How can we help whittle these young waists? Exercise is often recommended over dietary changes, but few studies have been carried out on which forms of workouts are most effective for teenagers of this generation.
In 2014, investigators from the University of Calgary in Canada examined 304 teen subjects between the ages of 14 and 18, each of whom had previously refrained from undertaking any regular form of exercise. Subjects were separated into four groups.
One group practised resistance training, such as weight lifting, while the second undertook purely aerobic exercise, such as walking on a treadmill.

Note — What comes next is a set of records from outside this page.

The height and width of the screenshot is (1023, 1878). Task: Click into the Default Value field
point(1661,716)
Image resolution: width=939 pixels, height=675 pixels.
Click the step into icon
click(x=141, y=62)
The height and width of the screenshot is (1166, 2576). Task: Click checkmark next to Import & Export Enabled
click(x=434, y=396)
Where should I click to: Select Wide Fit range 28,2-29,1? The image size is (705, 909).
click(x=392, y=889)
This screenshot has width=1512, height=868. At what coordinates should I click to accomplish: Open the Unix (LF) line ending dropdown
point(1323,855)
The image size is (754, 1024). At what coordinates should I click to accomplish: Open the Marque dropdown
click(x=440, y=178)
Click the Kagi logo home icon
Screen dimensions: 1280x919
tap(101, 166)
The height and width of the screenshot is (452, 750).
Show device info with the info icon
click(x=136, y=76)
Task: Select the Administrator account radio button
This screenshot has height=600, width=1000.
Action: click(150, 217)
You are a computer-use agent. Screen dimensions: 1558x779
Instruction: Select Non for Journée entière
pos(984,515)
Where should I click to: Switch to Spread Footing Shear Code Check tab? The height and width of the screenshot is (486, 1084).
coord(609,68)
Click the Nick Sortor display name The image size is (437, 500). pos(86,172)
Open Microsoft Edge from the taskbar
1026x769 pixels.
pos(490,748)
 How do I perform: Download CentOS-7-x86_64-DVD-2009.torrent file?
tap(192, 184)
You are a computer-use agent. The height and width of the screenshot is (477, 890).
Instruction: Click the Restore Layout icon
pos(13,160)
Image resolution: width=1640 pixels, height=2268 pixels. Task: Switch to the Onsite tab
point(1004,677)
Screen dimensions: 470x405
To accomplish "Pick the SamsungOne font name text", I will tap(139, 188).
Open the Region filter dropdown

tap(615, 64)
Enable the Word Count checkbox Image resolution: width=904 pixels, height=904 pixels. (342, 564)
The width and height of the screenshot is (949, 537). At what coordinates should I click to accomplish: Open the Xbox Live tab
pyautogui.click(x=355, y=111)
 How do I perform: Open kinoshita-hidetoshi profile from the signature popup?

The third group utilised both forms of exercise, and the fourth group did neither, acting as a control for the experiment.
Results revealed that teens who undertook both forms of exercise lost more weight than teens from the other three groups.
Cardio activities such as jogging or cycling, can be difficult for those with excess weight and may damage or strain young joints. And not many youngsters would choose to brisk-walk for exercise. So, resistance or strength training can be an attractive option.
Muscles also build faster when weight is lost, giving heavier teens a chance to see their bodies respond positively to their efforts.
Strength training uses resistance to increase an individual’s ability to exert force. This is not the same as Olympic lifting, power lifting or body building, which requires the use of ballistic movements and maximum lifts, and is not recommended for teenagers.
But the concern is, how old does one need to be before the body is ready for weight machines, free weights, bands or the individual’s own body weight?
According to the American Academy Of Pediatrics (AAP), strength training is safe for children from seven or eight, because that is the age when a child’s balance and posture control matures.
Pretty young, you’d think, but AAP says there’s no harm, provided certain rules are followed, and the teens are closely supervised by a qualified trainer.
While it was widely believed that weight lifting stunts the growth of children and adolescents, no studies have proven that this is true. It is an outdated and misleading myth. Both my brothers are testament to this. They started lifting weights at 13 or 14, and still grew to be six-footers. How tall a child grows is highly dependent on his genes and nutritional intake.
Before a teen embarks on a weight training programme, they she should first get evaluated by a doctor. Because the skeleton isn’t mature until the early 20s, too much weight can stress the joints and ligaments, and may separate growth plates or damage joints in other ways.
A good teen weight training programme focuses on toning muscles with lighter weights and a high number of repetitions. Bulking up is only appropriate for young adults who have passed the phase of puberty.
Children don’t usually build muscles until they hit puberty and hormones start kicking in. It is the hormones that make it possible to increase muscle mass.
Start them slowly and limit their training to two or three times a week. More importantly, make sure they get adequate rest, preferably at least a day, before the next session. Here are the AAP’s tips for any kind of strength training:
• Take it easy. At first, there should be ‘no load’, or no resistance, while learning the exercise. Add weight in increments of 10% only after eight to 15 repetitions can be done.
• Focus on technique. It’s better to do the exercise correctly than to do more repetitions or to take on more resistance.
• Ensure proper supervision and safety. The AAP says instructors or personal trainers should be certified and should have specific qualifications in paediatric strength training.
• Don’t lift weights rapidly or do “explosive” lifting. The AAP discourages power lifting and body building until one reaches physical and skeletal maturity.
• Strengthen all major muscle groups, including the core muscles.
• Warm up and cool down. Devote 10-15 minutes to your warm-up and another 10-15 minutes to cool down after strength training.
• Remember, strength training is just one part of fitness. Don’t overlook the aerobic conditioning component.
Also, be sure to stay properly hydrated and eat a nutritious diet to help muscles recover.
Eventually, your teenager will shed the pounds and notice a difference in muscle strength and endurance. Hopefully, this will spur them to make fitness a lifelong habit.